Parameter Server Anti-Patterns

# BAD: Hardcoded values
self.threshold = 0.5

# BAD: Global params without namespace
self.threshold = rospy.get_param('threshold', 0.5)  # Collides across nodes

# GOOD: Private params with defaults
self.threshold = rospy.get_param('~threshold', 0.5)

# GOOD: Dynamic reconfigure for runtime tuning
from dynamic_reconfigure.server import Server
from my_pkg.cfg import MyNodeConfig
self.dyn_server = Server(MyNodeConfig, self.dyn_callback)

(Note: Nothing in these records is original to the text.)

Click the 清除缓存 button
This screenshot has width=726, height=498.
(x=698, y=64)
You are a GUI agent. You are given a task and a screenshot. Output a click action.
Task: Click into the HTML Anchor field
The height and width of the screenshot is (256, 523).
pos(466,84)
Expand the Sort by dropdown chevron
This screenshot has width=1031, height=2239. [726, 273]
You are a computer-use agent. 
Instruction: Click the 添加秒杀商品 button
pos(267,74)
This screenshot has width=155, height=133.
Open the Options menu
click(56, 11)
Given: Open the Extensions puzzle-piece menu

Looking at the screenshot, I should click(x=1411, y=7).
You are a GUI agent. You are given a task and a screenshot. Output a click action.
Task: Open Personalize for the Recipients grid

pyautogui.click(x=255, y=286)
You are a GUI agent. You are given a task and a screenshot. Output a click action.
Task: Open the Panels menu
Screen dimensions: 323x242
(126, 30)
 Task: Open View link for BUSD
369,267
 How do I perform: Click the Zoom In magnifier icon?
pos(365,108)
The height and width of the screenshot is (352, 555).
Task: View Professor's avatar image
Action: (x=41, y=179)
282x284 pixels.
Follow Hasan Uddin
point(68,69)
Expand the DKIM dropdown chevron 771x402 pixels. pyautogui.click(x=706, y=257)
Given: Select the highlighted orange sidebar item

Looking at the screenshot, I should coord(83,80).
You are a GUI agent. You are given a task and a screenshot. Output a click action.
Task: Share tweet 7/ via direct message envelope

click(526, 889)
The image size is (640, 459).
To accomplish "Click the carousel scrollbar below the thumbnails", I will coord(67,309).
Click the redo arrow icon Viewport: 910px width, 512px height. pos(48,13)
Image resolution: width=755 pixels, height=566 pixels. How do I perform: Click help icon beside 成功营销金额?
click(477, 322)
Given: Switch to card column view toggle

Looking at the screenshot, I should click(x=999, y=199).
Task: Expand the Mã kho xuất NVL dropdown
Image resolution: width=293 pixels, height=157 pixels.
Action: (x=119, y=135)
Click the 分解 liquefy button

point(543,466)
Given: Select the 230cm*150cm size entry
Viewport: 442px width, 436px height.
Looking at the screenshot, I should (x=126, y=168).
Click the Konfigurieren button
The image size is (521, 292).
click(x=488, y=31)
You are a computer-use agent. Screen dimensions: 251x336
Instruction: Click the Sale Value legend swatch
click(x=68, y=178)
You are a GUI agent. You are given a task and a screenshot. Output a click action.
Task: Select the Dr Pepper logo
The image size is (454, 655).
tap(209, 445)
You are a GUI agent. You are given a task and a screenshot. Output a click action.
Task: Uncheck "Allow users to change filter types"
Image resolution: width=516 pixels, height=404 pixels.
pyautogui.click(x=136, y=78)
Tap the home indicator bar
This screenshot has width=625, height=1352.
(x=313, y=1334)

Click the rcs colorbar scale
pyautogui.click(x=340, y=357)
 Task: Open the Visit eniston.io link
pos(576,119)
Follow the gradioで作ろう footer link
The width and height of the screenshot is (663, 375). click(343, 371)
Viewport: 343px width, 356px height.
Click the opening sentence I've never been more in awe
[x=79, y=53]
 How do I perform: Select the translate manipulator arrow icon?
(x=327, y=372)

Nodelets for Zero-Copy Transport

When nodes exchange large data (images, point clouds) within the same process, nodelets eliminate serialization overhead:

// my_nodelet.h
#include <nodelet/nodelet.h>
#include <pluginlib/class_list_macros.h>

class MyNodelet : public nodelet::Nodelet {
  virtual void onInit() {
    ros::NodeHandle& nh = getNodeHandle();
    ros::NodeHandle& pnh = getPrivateNodeHandle();
    // Use shared_ptr for zero-copy: pass pointers, not copies
    pub_ = nh.advertise<sensor_msgs::Image>("output", 1);
    sub_ = nh.subscribe("input", 1, &MyNodelet::callback, this);
  }
};
PLUGINLIB_EXPORT_CLASS(MyNodelet, nodelet::Nodelet)

Package Structure

my_robot_pkg/
├── CMakeLists.txt
├── package.xml
├── setup.py                    # For Python packages
├── config/
│   ├── robot_params.yaml       # Default parameters
│   └── dynamic_reconfigure/    # .cfg files
├── launch/
│   ├── robot.launch            # Top-level launcher
│   ├── drivers.launch          # Hardware drivers
│   └── perception.launch       # Perception pipeline
├── msg/                        # Custom message definitions
│   └── Detection.msg
├── srv/                        # Service definitions
│   └── GetPose.srv
├── action/                     # Action definitions
│   └── PickPlace.action
├── src/                        # C++ source
│   └── my_node.cpp
├── scripts/                    # Python nodes (executable)
│   └── perception_node.py
├── include/my_robot_pkg/       # C++ headers
│   └── my_node.h
├── rviz/                       # RViz configs
│   └── debug.rviz
├── urdf/                       # Robot model
│   └── robot.urdf.xacro
└── test/                       # Unit and integration tests
    ├── test_perception.py
    └── test_perception.test    # rostest launch file

Debugging Toolkit

# Essential diagnostic commands
rostopic list                     # See all active topics
rostopic hz /camera/image_raw     # Check publish rate
rostopic bw /lidar/points         # Check bandwidth
rostopic echo /joint_states -n 1  # Inspect one message

rosnode list                      # Active nodes
rosnode info /perception          # Connections and subscriptions

roswtf                            # Automated diagnostics

rqt_graph                         # Visual node/topic graph
rqt_console                       # Log viewer with filtering

# TF debugging
rosrun tf tf_monitor              # Monitor TF tree health
rosrun tf view_frames             # Generate TF tree PDF
rosrun tf tf_echo map base_link   # Print transform continuously

# Bag file operations
rosbag record -a                  # Record everything (careful with disk!)
rosbag record /camera/image /tf   # Record specific topics
rosbag info recording.bag         # Inspect bag contents
rosbag play recording.bag --clock # Playback with simulated time

ROS1 → ROS2 Migration Checklist

When planning a migration, note these key differences:

• rospy → rclpy, roscpp → rclcpp
• catkin_make → colcon build
• roslaunch XML → ROS2 Python launch files
• Global parameter server → Per-node parameters
• rospy.Rate → node.create_timer()
• Single roscore → DDS discovery (no central master)
• message_filters works in both, but API differs
• Custom messages: same .msg format, different build system
• Nodelets → ROS2 Components (intra-process communication)
• dynamic_reconfigure → ROS2 parameters with callbacks

Start migration from leaf nodes (sensors, actuators) and work inward. Use the ros1_bridge package to run both stacks simultaneously during transition.